By Gavin Mortimer
THE FRENCH love a good debate and last weekend’s debacle deserves special attention. Losing in Rome to an adventurous Italian side was one thing, going down in their own back yard to a Welsh side short on confidence was a stark illustration of the problems that beset French rugby.
France have some world-class players. Thierry Dusautoir was voted the IRB Player of the Year in 2011, Frédéric Michalak was a nominee last year, and Wesley Fofana and Nicolas Mas would walk into most international sides. They showed this talent in November, thrashing Australia and seeing off the spirited challenges of Argentina and Samoa. So what’s gone wrong? How can France descend so quickly into the uninspired rabble of last Saturday night? That was the question put to centre Maxime Mermoz after the game, to which he replied: “There was a confidence and a freshness in the autumn which has disappeared. The dynamism is no longer the same, and we can really feel that. There is less joy, less insouciance, than there was in November.”
Mermoz didn’t come out and say it, but the implications of his words were as plain as the bruises on his face: the French players are being worn down by the demands placed on their weary bodies.
Head coach Philippe Saint-André knew this last month, complaining to the French press about the amount of rugby his squad had played in the two months between the November Tests and the Six Nations. Toulouse No 8 Louis Picamoles, for example, an unstoppable force against Australia, played 571 minutes of rugby, while Morgan Parra racked up 542 in eight matches. And those matches were ferocious encounters, crucial Heineken Cup matches and the brute force of the Top 14.
Just before the Six Nations started I talked to Andrew Sheridan about life at Toulon and the difference between the Top 14 and the Aviva Premiership. Straight away the former Lions and England prop replied that the biggest difference was the physicality of French rugby – and this from one of the world’s strongest players. Players – particularly the front five – are bigger and heavier in the Top 14 and this means the scrum, the mauls and all the close-quarter exchanges are physically draining.
At the heart of the debate over the state of Les Bleus lies the conflict between the clubs and the federation, a power struggle that has been resolved across the Channel in England but not in France where on the same day that the national side slumped to defeat against Wales, so did Toulon to Bordeaux. As the sporting bible Midi Olympique wondered in its mournful editorial on Monday morning, were rugby fans in Bordeaux crying into their beer on Saturday night at events in Paris, or were they out celebrating their astonishing 41-0 trouncing of the Top 14 leaders? Midi Olympique had it on good authority that it wasn’t the former.
Some of the Top 14’s staunchest defenders – among them Mourad Boudjellal, the colourful owner of Toulon – have dismissed talk of a conflict of interest.

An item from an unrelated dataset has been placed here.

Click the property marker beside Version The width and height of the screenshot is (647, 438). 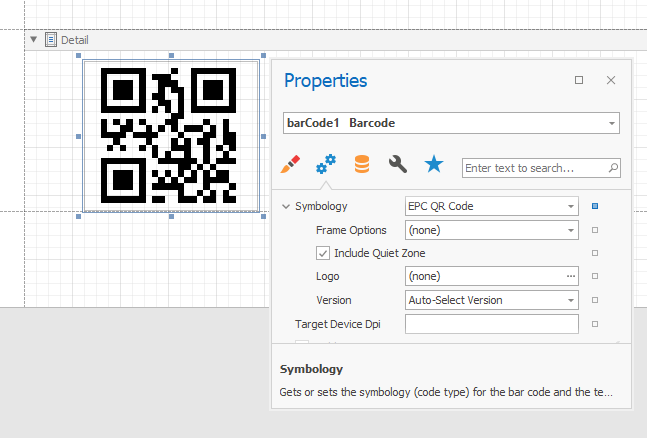[595, 300]
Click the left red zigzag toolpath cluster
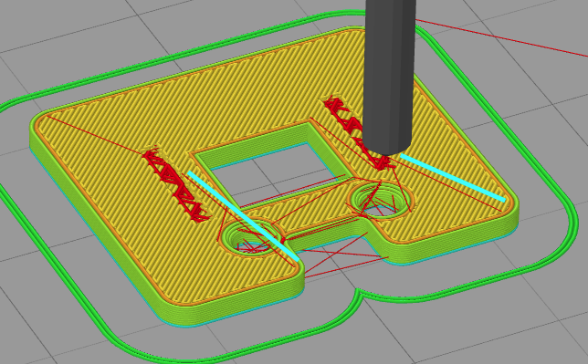This screenshot has height=364, width=588. (176, 185)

He points to the Spanish football league as an example of a healthy competition that benefits the clubs and the Spain national team. It’s a specious argument. La Liga is not all it’s cracked up to be; traditionally it’s Real Madrid, Barcelona and 18 clubs making up the numbers.
As Bordeaux proved against Toulon, and as Agen have shown Toulouse, there are no easy games in the Top 14. Plus, of course, football makes nowhere near the same physical demands on its players as rugby and recovering from 90 minutes of football takes far less time than recuperating from 80 minutes of tackling 18 stone props.
Even those with a vested interest in protecting the Top 14 recognise that French rugby needs a strong national team in the shop window. “The French XV must be the priority,” Toulouse coach Guy Noves told Midi Olympique. “The most important thing is that the French team wins its matches.”
But, for that to happen, says the Racing Metro coach Gonzalo Quesada, changes must be made. “Without a restructuring of the calendar,” declared the former Argentina fly-half, “the French team will continue to struggle the way it is now.”
The power-brokers in French rugby meet in the summer to discuss the fixture schedule and Saint-André has called on everyone concerned to “shoulder their responsibilities” and do what’s best for French rugby. Trouble is, in France right now, everyone thinks they know what is best.